On arrival at his or her station of duty, the first task that the administrator has to perform is inspection of the machines if they are in the state they were the last time they were in use. If he or she notes any abnormal state of affairs, the administrator then reports the matter to the relevant persons within the organization who in turn take the appropriate measure to put things in order. In case the administrator finds everything to be in the expected condition, he or she proceeds with the normal routine as planned. Network maintenance is paramount for smooth, uninterrupted operations that may arise due to faults and system failures. It is the role of the administrator to ascertain the proper functionality of all network devices and computers. The administrator conducts a check of all the network components, both hardware and software.
When the network administrator powers on the server, if the network is of the client-server model, he avails the necessary to the network users with their respective privileges. When new users want to join the already existing group, it is the mandate of the network administrator to grant them permission, or fail to do so, if he or she has reasonable grounds to do so. The administrator has the duty of creating and removing user accounts on the network; he, therefore, has the power to grant, deny or withdraw the user’s privilege to use the network resources.
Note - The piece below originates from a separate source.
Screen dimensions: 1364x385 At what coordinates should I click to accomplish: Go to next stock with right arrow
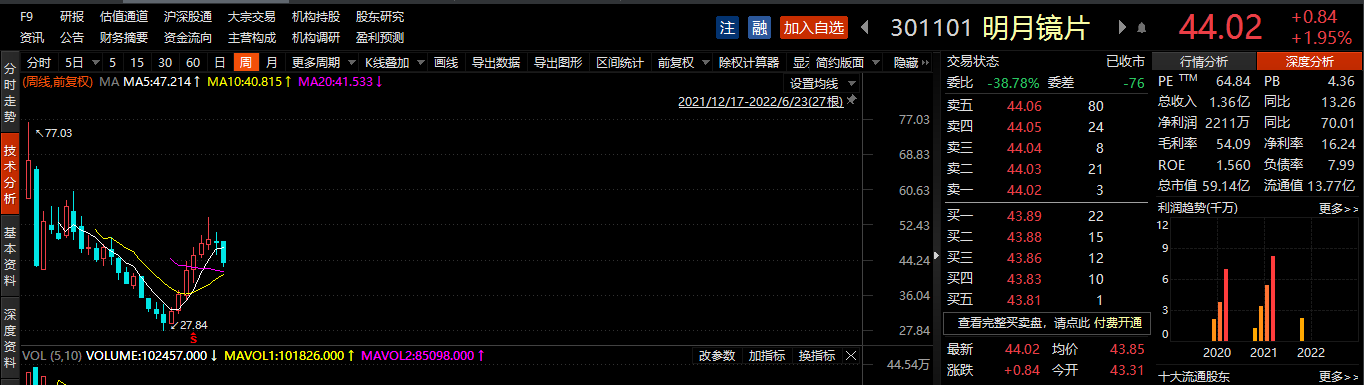1121,28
When need arises, the network administrator installs new software applications to the network machines. He or she may also uninstall the already existing which may have become obsolete or useless, according to the prevailing circumstances. He installs operating systems of the network system and updates it; he or she also updates other software on the network components to keep them functioning and meet present day demands of users, and adds or removes hardware from the network as may be necessary. He or she oversees addition of network resources such as printers and IP Phones because he needs such information to perform the necessary network configuration to accommodate them.
The other duty of a network administrator is to enforce network security. Physically, he does this by instituting physical measures to keep the network resources safe from damage and misuse. He controls resource use by granting permission only to specific persons who are obliged to maintain discipline and stand to be held accountable and responsible for any damage or loss of the network resources under their direct or indirect use. The network administrator also ensures that all security enhancing software applications such as the firewall and antivirus applications are installed, and updated, to protect the computer systems from hackers and destructive applications from malicious third parties.
Besides that, a network administrator has the critical role of managing all information of the organization in question. He ensures essential is kept safely on appropriate storage devices for future retrieval and use. He or she, therefore, ensures that crucial information and data in respect of the network is stored safely. The administrator ensures there is a data backup at all times, in a secure place (“Responsibilities of a Network Administrator”, n.d.).
To summarize the daily ventures of the administrator, documentation and reporting on the status of all network issues must be done. He or she does that and uses it as reference material for the next day of tedious working. A day in the busy life of committed network administrator may just be one of the most hectic of moments in life.